## PROBLEM REQUIREMENTS:
Reproduce only the top of the records, down to and including the line containing "Send us a Message (74, 2347)".

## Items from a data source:
┌────────

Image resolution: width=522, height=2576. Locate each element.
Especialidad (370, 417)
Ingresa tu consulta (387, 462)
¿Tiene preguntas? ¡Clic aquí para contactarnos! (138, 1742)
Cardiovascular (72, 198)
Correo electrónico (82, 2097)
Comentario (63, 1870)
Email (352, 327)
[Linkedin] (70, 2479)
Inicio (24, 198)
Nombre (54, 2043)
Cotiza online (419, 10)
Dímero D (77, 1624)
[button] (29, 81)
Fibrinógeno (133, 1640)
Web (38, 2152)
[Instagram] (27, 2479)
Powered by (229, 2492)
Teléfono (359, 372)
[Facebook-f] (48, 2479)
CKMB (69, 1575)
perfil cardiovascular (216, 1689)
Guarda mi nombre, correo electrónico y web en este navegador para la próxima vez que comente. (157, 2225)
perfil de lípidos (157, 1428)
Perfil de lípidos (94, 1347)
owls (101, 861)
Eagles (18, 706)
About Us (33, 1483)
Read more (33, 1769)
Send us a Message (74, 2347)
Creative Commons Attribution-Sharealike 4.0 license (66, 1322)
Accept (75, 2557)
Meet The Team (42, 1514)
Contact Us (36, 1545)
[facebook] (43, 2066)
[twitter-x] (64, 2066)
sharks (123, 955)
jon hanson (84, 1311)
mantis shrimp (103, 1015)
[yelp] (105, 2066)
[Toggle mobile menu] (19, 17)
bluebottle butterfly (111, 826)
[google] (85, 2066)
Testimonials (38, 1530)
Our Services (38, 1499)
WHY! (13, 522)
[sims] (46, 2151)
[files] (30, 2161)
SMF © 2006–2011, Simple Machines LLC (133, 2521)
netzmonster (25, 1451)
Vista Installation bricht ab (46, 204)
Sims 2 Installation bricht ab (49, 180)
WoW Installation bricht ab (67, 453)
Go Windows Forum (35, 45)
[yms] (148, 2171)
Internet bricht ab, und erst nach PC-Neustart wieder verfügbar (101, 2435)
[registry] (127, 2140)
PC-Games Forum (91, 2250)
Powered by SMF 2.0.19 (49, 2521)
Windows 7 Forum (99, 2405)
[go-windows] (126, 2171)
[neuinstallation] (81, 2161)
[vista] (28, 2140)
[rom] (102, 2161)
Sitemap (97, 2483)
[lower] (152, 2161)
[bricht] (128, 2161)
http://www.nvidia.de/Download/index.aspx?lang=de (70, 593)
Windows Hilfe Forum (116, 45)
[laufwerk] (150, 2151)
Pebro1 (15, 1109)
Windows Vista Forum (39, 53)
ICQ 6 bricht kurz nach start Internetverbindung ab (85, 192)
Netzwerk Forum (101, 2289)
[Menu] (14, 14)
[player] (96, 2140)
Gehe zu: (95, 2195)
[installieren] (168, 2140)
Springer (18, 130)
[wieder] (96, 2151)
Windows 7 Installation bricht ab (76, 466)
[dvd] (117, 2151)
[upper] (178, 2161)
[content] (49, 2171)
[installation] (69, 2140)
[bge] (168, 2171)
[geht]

└────────

## YOUR RESPONSE:
Image resolution: width=522, height=2576. Locate each element.
Especialidad (370, 417)
Ingresa tu consulta (387, 462)
¿Tiene preguntas? ¡Clic aquí para contactarnos! (138, 1742)
Cardiovascular (72, 198)
Correo electrónico (82, 2097)
Comentario (63, 1870)
Email (352, 327)
[Linkedin] (70, 2479)
Inicio (24, 198)
Nombre (54, 2043)
Cotiza online (419, 10)
Dímero D (77, 1624)
[button] (29, 81)
Fibrinógeno (133, 1640)
Web (38, 2152)
[Instagram] (27, 2479)
Powered by (229, 2492)
Teléfono (359, 372)
[Facebook-f] (48, 2479)
CKMB (69, 1575)
perfil cardiovascular (216, 1689)
Guarda mi nombre, correo electrónico y web en este navegador para la próxima vez que comente. (157, 2225)
perfil de lípidos (157, 1428)
Perfil de lípidos (94, 1347)
owls (101, 861)
Eagles (18, 706)
About Us (33, 1483)
Read more (33, 1769)
Send us a Message (74, 2347)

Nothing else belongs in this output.